Do this: Rewrite the rows below, replacing "I want to" with "I would like to" and leaving everything else unchanged. Omit the pictures from your answer.

Input:
* * *

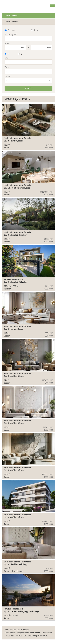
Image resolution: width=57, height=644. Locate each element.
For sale (10, 30)
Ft (7, 54)
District (8, 76)
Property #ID (11, 34)
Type (7, 67)
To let (35, 30)
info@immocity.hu (40, 636)
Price (7, 44)
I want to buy (11, 16)
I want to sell (11, 22)
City (6, 58)
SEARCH (28, 88)
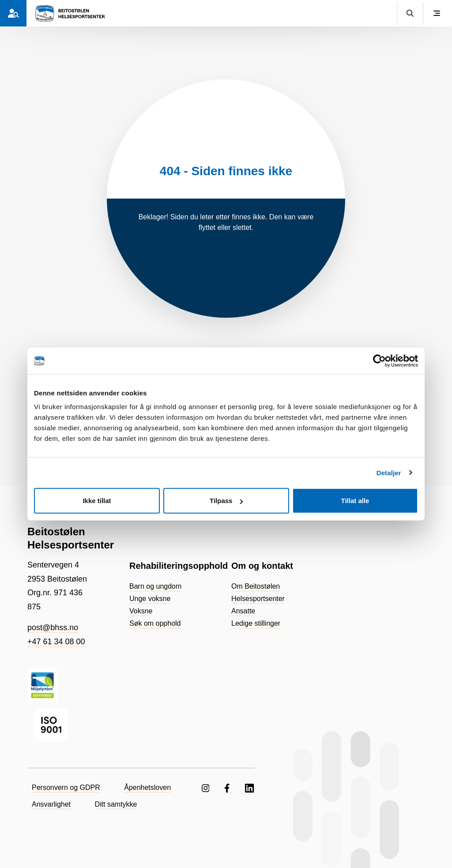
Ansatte (243, 611)
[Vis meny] (437, 13)
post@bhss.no (53, 628)
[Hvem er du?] (13, 13)
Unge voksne (150, 598)
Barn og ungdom (155, 586)
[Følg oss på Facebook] (228, 787)
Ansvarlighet (51, 804)
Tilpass (226, 500)
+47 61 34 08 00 (56, 642)
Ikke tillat (97, 500)
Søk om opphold (155, 623)
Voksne (141, 611)
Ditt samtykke (116, 804)
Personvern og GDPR (66, 787)
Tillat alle (355, 500)
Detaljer (389, 472)
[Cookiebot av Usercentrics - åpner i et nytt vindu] (379, 361)
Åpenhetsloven (147, 787)
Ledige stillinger (256, 623)
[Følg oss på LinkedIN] (250, 787)
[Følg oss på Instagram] (207, 787)
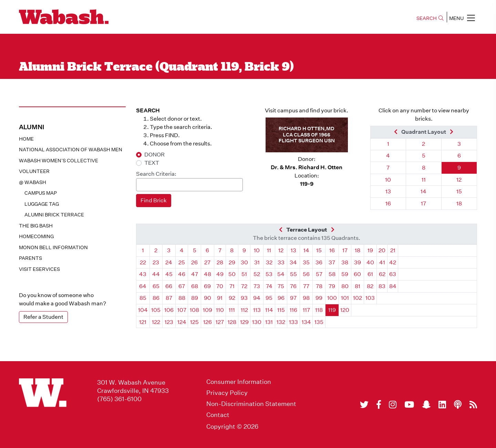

* * *

Completed exercise:
Image resolution: width=57, height=644. Locate each element.
For sale (10, 30)
Ft (7, 54)
District (8, 76)
Property #ID (11, 34)
Type (7, 67)
To let (35, 30)
info@immocity.hu (40, 636)
Price (7, 44)
I would like to buy (11, 16)
I would like to sell (11, 22)
City (6, 58)
SEARCH (28, 88)
Ansatte (243, 611)
[Vis meny] (437, 13)
post@bhss.no (53, 628)
[Hvem er du?] (13, 13)
Unge voksne (150, 598)
Barn og ungdom (155, 586)
[Følg oss på Facebook] (228, 787)
Ansvarlighet (51, 804)
Tilpass (226, 500)
+47 61 34 08 00 (56, 642)
Ikke tillat (97, 500)
Søk om opphold (155, 623)
Voksne (141, 611)
Ditt samtykke (116, 804)
Personvern og GDPR (66, 787)
Tillat alle (355, 500)
Detaljer (389, 472)
[Cookiebot av Usercentrics - åpner i et nytt vindu] (379, 361)
Åpenhetsloven (147, 787)
Ledige stillinger (256, 623)
[Følg oss på LinkedIN] (250, 787)
[Følg oss på Instagram] (207, 787)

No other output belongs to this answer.